2.4 The repeal of the “exempt activities” exemption will, however, not be welcomed. The exemption covered CFCs which carried on certain activities (provided they did not include a UK tax avoidance purposes) and satisfied certain requirements, namely that:

(a) the CFC must have a business establishment in its territory of residence;

(b) its business affairs must be “effectively managed” in its territory of residence (which, in relation to CFCs in other EU member states, meant that such a CFC should have sufficient individuals working for it in that territory who have the competence and authority to undertake (substantially) all of the company's business (paragraph 8(5) and (6), Schedule 25, ICTA 1988)); and

(c) its main business must not consist of certain precluded activities (for example, investment business and dealing in goods for delivery to or from the UK or to or from connected or associated persons).

2.5 Holding companies which met the first and second requirements and which, for example, derived 90% of their gross income from companies resident in the same jurisdiction as the holding company (where those companies also carried on exempt activities but which were not themselves holding companies) could also qualify for the “exempt activities” exemption. It is these holding companies which are going to be worst affected by the change, although some relief may be given by a 24-month transition period to allow holding company structures to be unwound (for which details are awaited). There is concern however, that it will not be possible to unwind some of these structures as the holding companies may themselves have a standalone commercial purpose. Other solutions may need to be found.

2.6 As for the reform of the CFC legislation, it has been perceived in the financial press that the Government was forced to shelve its plans to push ahead with a new “controlled companies” regime as a result of the flight from the UK tax net (by way of so-called “corporate inversions”) of some high profile parent companies of multinational groups (e.g. United Business Media plc, Shire plc and Henderson Group plc) and the threat of others to follow. The Government now concedes that it will not be able to implement any reform of the CFC rules until Finance Bill 2010. The position was further complicated by the decision in Vodafone 2 v The Commissioners of Her Majesty’s Revenue & Customs [2008] EWHC 1569 in which Evans-Lombe J decided that sections 747 and 748 ICTA were incompatible with Article 43 and would therefore have to be set aside when considering the tax position of UK companies in respect to any of their subsidiaries properly established in EC member states, notwithstanding the fact that the subsidiary may exist for a tax avoidance purpose.

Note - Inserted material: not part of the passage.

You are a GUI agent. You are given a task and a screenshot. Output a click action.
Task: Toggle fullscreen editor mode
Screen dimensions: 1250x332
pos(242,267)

The judge also raised doubts obiter dicta as to whether the Government’s recent amendment of the legislation (section 751A ICTA; to create a rebate system for subsidiaries in EC member states but only to the extent that the profits attributed to the UK parent resulted from the economic activity of the employees of the subsidiary) was, itself compatible with Article 43. This means that the CFC legislation may now be inapplicable in relation to subsidiaries in other EU member states.

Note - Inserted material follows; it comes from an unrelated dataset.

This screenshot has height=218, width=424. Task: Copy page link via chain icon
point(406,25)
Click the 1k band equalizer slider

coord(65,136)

2.7 However, the Government will now launch a fresh consultation on reform of the CFC rules and have, in their open letters, sought to reassure industry that future changes will not seek to increase the scope of the CFC rules and will ensure that profits genuinely earned in overseas subsidiaries are outside the scope of the rules.

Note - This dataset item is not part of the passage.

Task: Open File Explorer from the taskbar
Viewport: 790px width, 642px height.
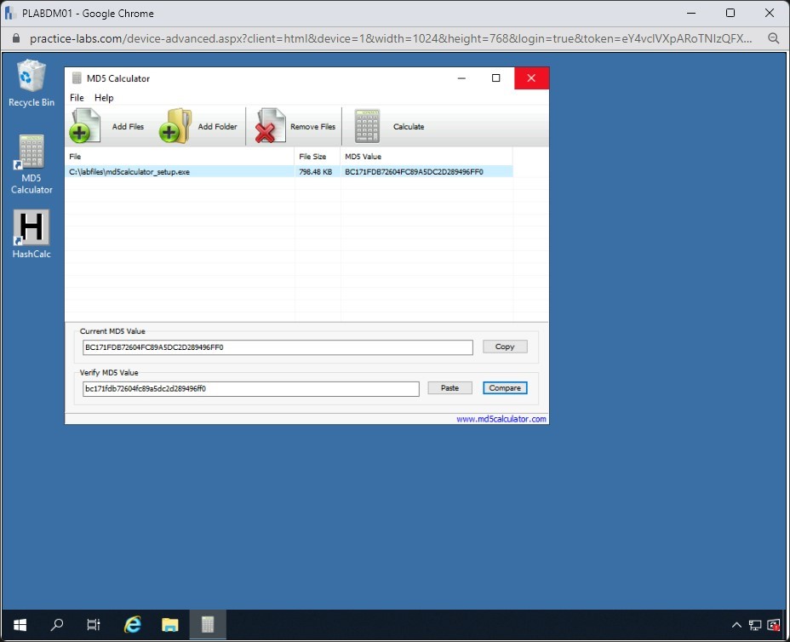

3 PRINCIPLES BASED AVOIDANCE

3.1 In early December 2007, HMRC and HM Treasury published a document entitled “Principles-based approach to financial products avoidance: a consultation document” which contained proposals for statutory provisions in relation to disguised interest, being a return designed to be economically equivalent to interest, and the sale of income streams. HMRC suggested in the Consultation Document that “principlesbased” legislation was a viable approach to tackling tax avoidance, potentially moving away from closely articulated and prescriptive legislation which is focused on preventing the avoidance of taxation in very specific circumstances. The draft legislation set out in the Consultation Document proved highly controversial, and introduction in Finance Bill 2008 was postponed until, at the earliest, Finance Bill 2009. During the summer and autumn of 2008 several meetings and workshops were arranged between HMRC and a small group of tax professionals and industry representatives at which the draft legislation, and indeed the reasoning behind the draft legislation, was discussed.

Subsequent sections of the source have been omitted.